The response from outdated gguf is "ci si lascia lo zampino". The only correct response for that question is "ci lascia lo zampino". I used that test for the exact reason that it doesn't admit any variation in the response.

tristandruyen commented 3 days ago

@tristandruyen I think the result you provided is still wrong even for the outdated gguf.

The response from outdated gguf is "ci si lascia lo zampino". The only correct response for that question is "ci lascia lo zampino". I used that test for the exact reason that it doesn't admit any variation in the response.

My bad, as I do not speak italian my brain parsed it as correct... It's still kinda interesting that it's much closer to the correct response though....

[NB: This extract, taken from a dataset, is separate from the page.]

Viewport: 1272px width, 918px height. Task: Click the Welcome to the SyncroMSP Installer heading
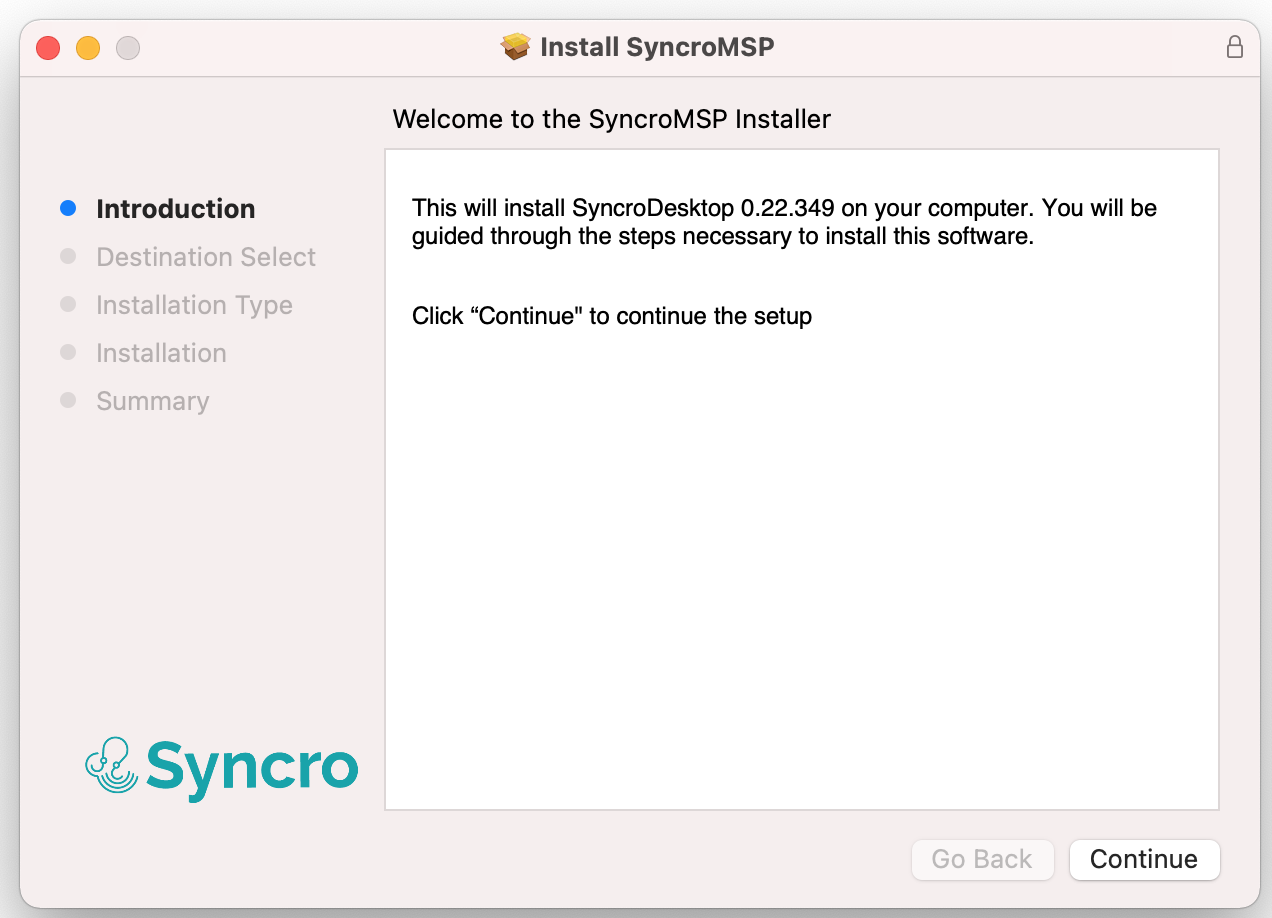(611, 119)
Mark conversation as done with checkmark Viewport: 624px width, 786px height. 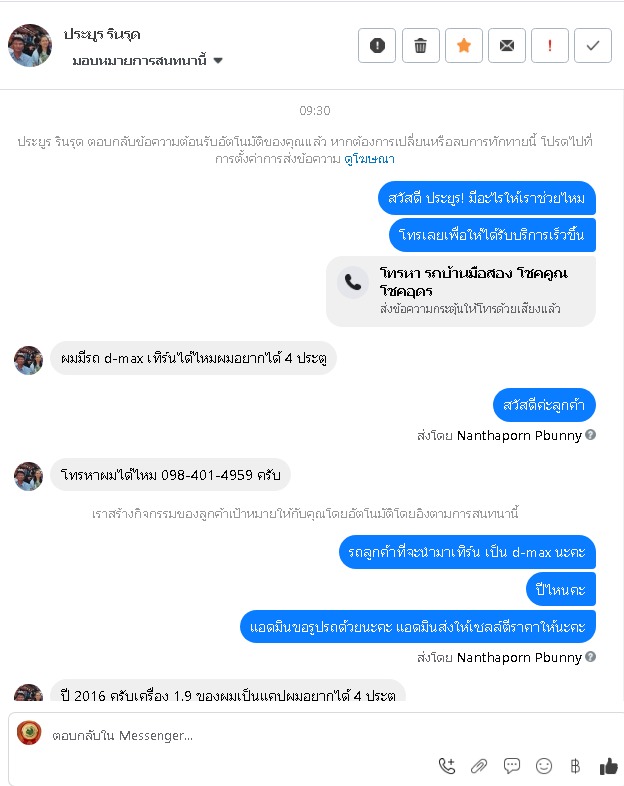pos(593,46)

bartowski1182 commented 3 days ago

We still don't know what the conversion code Google used was, so it's possible that yes there's still something missing...

But the Google one definitely has a bad tokenizer, so if that was somehow fixed we may be able to see the proper performance, if only someone was able to contact them 🥲

ggerganov commented 3 days ago

@ngxson This indicates a problem with the tokenizer conversion. I don't fully understand the details to fix it, but a simple observation that I found is using:

diff --git a/convert-hf-to-gguf.py b/convert-hf-to-gguf.py
index 4a7f500f..d7eaf9cd 100755
--- a/convert-hf-to-gguf.py
+++ b/convert-hf-to-gguf.py
@@ -2345,7 +2345,7 @@ class Gemma2Model(Model):
     model_arch = gguf.MODEL_ARCH.GEMMA2

     def set_vocab(self):
-        self._set_vocab_llama_hf()
+        self._set_vocab_sentencepiece()
         self.gguf_writer.add_add_space_prefix(False)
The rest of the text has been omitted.